SAN DIEGO - It may not have the public glamour of a fighter jet, but those who fly the C-130 Hercules know that what they do is critical in Afghanistan.
"Whether it's food, water, ammo or fire support, that's our main mission -- supporting the guys on the ground," said Capt. Laura Trowbridge, a C-130 pilot.
Granted an opportunity to fly with Marine Aerial Refueler Transport Squadron VMGR-352, also known as the Raiders, 10News military reporter Bob Lawrence took off from MCAS Miramar in a three-ship formation headed for the Arizona desert.
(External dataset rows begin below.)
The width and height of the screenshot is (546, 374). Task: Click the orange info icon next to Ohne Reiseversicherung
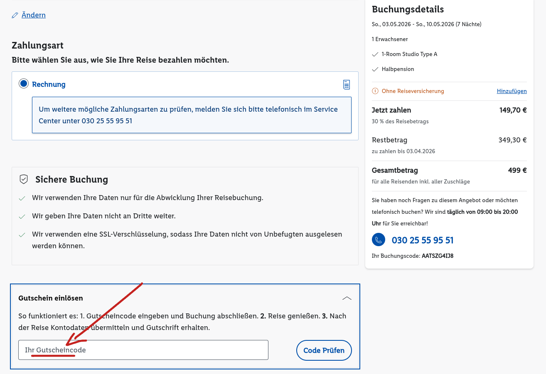(x=375, y=90)
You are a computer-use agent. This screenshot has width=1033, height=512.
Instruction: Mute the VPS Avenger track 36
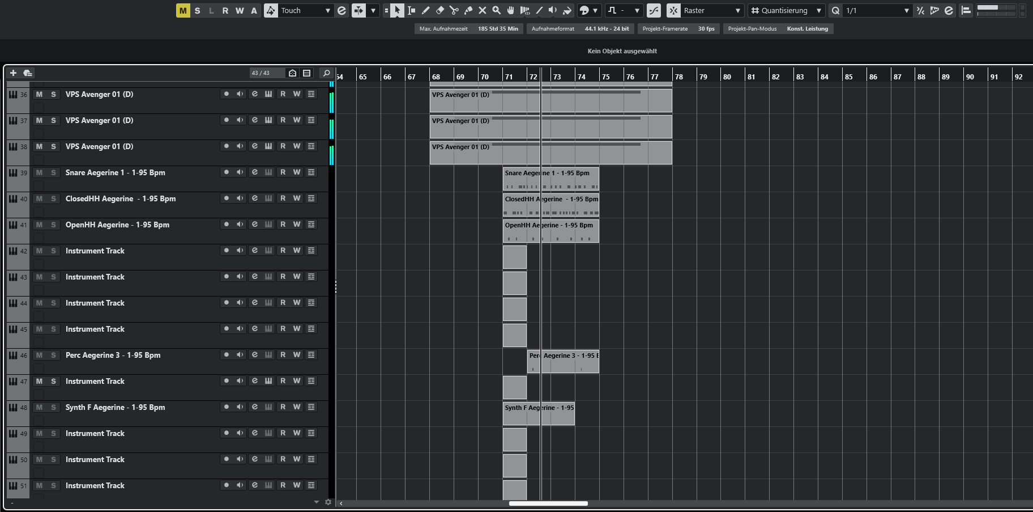tap(39, 94)
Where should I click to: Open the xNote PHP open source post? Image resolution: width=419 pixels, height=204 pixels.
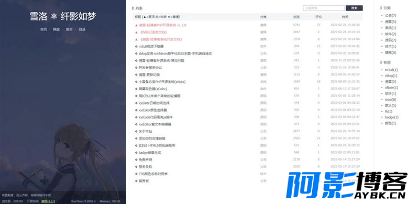162,82
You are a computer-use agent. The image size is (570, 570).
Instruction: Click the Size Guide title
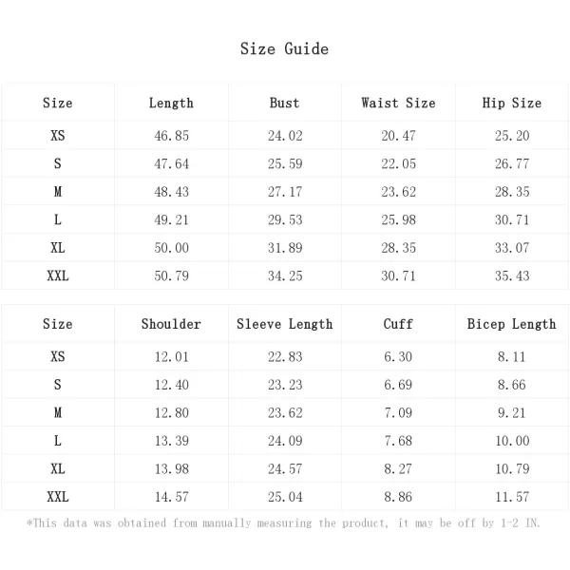284,48
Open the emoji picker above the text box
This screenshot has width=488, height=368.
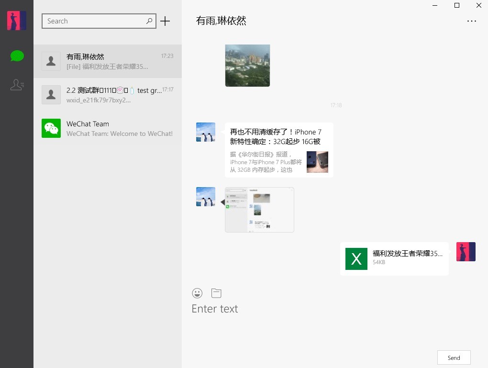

"There's not a whole lot out there and the terrain closely resembles the terrain in Afghanistan," said Capt. John Brampton, the other pilot on this training mission.
Close formation flying and simulated air drops were part of this training mission, as well as simulating and executing a maneuver called tactical navigation.
"That's where were trying to avoid enemy radar and planes so we go low," Brampton said of the maneuver.
Low is right -- 500 feet off the desert floor at more than 200 mph.
The C-130 can accomplish a number of different missions, from a supply run, inserting troops into the battlefield and refueling aircraft in mid-air, to lighting up the battlefield at night and even providing offensive firepower with hellfire missiles.
Around 15 C-130s call Miramar home, but they are rarely all there.
"From one-hour to 10-hour missions, we're kind of the on-call bird," said Trowbridge.